The Affective Reasoning Project

Clark Elliott, December, 1994

Much of the technology to be used on the project has already been developed, in prototypes. In previous work we have shown the capability of running the extensive multimedia interface concurrently with the emotion reasoning engine while still maintaining sub-second response time for the intelligent agents, on a 66 Mhz, IBM (clone), platform. These multi-media supported emotion-related extensions are discussed below [Elliott1994b,Elliott94e].

To date we have used the Verbex Listen for Windows continuous speech recognition software package, driving a very simple LISP natural language interface which has allowed us to correctly recognize, for example, 190 of 198 emotion words (e.g., distressed, chagrinned, enraged), drawn from the work of Ortony, et al. [Ortony et al. 1987], on the first pass, in conjunction with emotion intensity modifiers (e.g., extremely, somewhat, mildly), and a limited number of domain emotion-antecedent cues (e.g., the names of agents and simple phrases such as "did that," "wanted to").

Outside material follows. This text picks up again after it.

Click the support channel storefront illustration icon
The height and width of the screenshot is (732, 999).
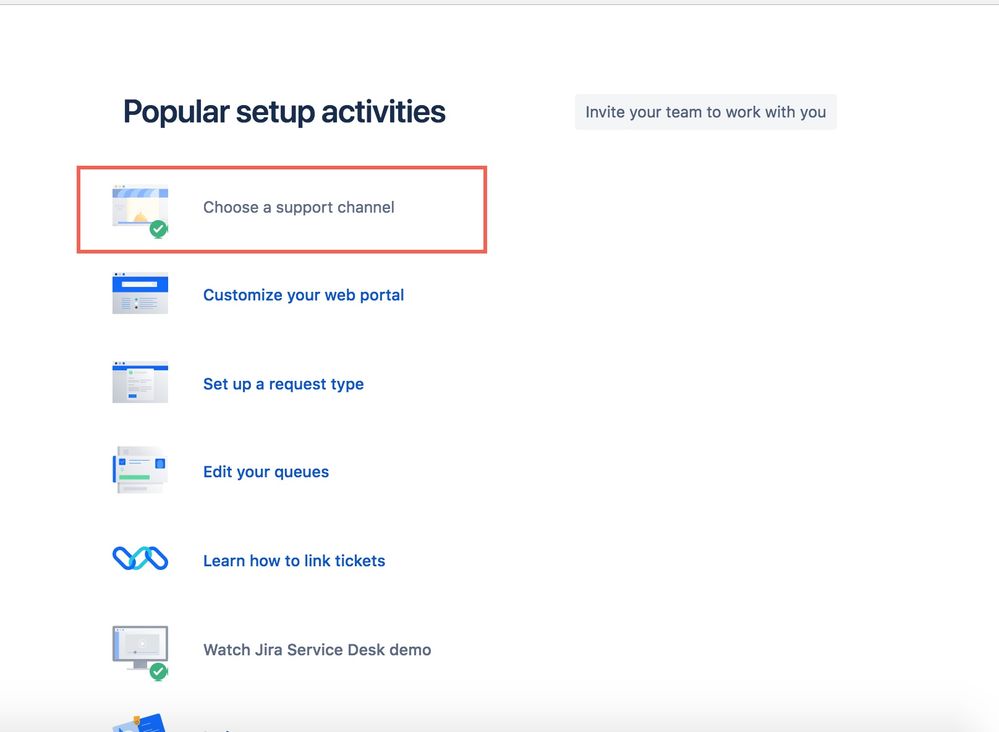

In addition, the computer has been able to reliably detect seven categories of emotion inflection in user speech that the user was intending to communicate, for identical phrases. Lastly we have been able to communicate {\em between} agents through strictly aural channels by transmitting English messages through the text-to-speech module and receiving messages through the speech recognition package. In this way the user is able to listen in on the communications between agents, in a social environment. This aural channel between agents has included affective information in both the detection of emotion words, and emotion inflection in the speech itself [Elliott1994a].

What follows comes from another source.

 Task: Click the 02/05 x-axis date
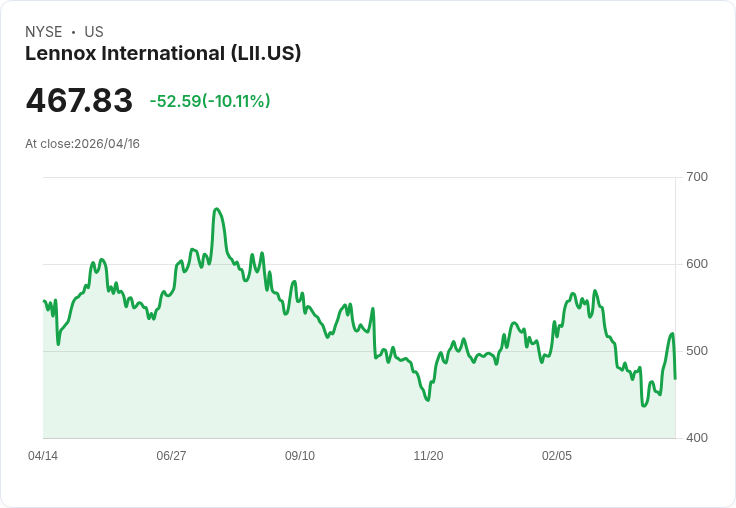click(x=557, y=456)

Because of the rich affective nature of both the lexicon, and to some degree the speech inflection, that our agents are able to appraise, in real time, we believe that we will be able to make significant advances in our ability to model the affective nature of the user. A key component of this is that the agents themselves have a rich internal representation of the emotional states of other agents, which extends to the user as well.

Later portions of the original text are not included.